The Mississippi is the largest river in the US. It fans out into a Delta and the city in the middle is New Orleans. In 1927 the river bursts its banks and killed 500 people and submerged nearly one million homes. 

The most impoverished area of the city is the 9th ward. Levees were blown up with dynamite previously to prevent flooding elsewhere in the city. 

A new elaborate system of dikes and levees was built to protect the city. But river water isn’t the only threat to New Orleans. 

Storm surges from hurricanes slam into the coast and this city is more vulnerable to those floods because the surrounding wetlands have started to dry up and shrink.

Currently, 80% of New Orleans is below sea level. The lower 9th ward is on the east end on New Orleans and the only thing protecting the residents from the water is a wall. 

In August 2005 Hurricane Katrina and its ferocious floods tested the dikes and canals protecting the city as it pushed a 12 foot storm surge up the Mississippi Delta. One of those canals channeled water straight toward the 9th ward.

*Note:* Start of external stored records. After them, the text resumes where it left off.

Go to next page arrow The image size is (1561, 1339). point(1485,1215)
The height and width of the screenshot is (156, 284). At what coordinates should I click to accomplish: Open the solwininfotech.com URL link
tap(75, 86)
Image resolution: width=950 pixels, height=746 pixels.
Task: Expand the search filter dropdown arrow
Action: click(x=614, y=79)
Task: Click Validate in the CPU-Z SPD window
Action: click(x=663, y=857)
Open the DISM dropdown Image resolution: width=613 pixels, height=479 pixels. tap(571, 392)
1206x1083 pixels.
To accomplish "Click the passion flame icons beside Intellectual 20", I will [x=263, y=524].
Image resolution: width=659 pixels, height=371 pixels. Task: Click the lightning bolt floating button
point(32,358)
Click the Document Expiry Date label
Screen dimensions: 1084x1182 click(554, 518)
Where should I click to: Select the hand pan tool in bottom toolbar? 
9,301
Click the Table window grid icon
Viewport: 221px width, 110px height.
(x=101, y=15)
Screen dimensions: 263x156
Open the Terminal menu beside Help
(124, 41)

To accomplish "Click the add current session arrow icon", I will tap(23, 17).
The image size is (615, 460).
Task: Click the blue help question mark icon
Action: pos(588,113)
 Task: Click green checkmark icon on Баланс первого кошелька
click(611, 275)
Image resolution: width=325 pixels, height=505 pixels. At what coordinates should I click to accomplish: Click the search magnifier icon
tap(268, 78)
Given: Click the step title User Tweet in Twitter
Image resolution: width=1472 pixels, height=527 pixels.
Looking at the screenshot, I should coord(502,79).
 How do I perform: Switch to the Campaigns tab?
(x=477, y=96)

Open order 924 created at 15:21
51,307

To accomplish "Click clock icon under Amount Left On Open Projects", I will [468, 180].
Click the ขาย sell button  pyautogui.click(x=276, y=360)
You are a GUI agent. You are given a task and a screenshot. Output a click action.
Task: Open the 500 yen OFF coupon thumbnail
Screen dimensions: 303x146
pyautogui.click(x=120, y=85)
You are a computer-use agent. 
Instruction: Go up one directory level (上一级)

Water from the hurricane storm surge was beginning to lap up over the flood walls. As water began running over the flood walls it also eroded the foundations and the lower 9th ward was filled up.

Tennessee street was two blocks from the storm surge wall, and after the hurricane, it was under 18 feet of water.

A total of 50 flood defenses were overwhelmed and failed along with the one in the 9th ward. Over 700 people died and 370,000 were left homeless. 

With an estimated $80 billion dollars of damage, it’s become the most costly flood in recorded history.

These are such sad endings to such ferocious floods. What do you think?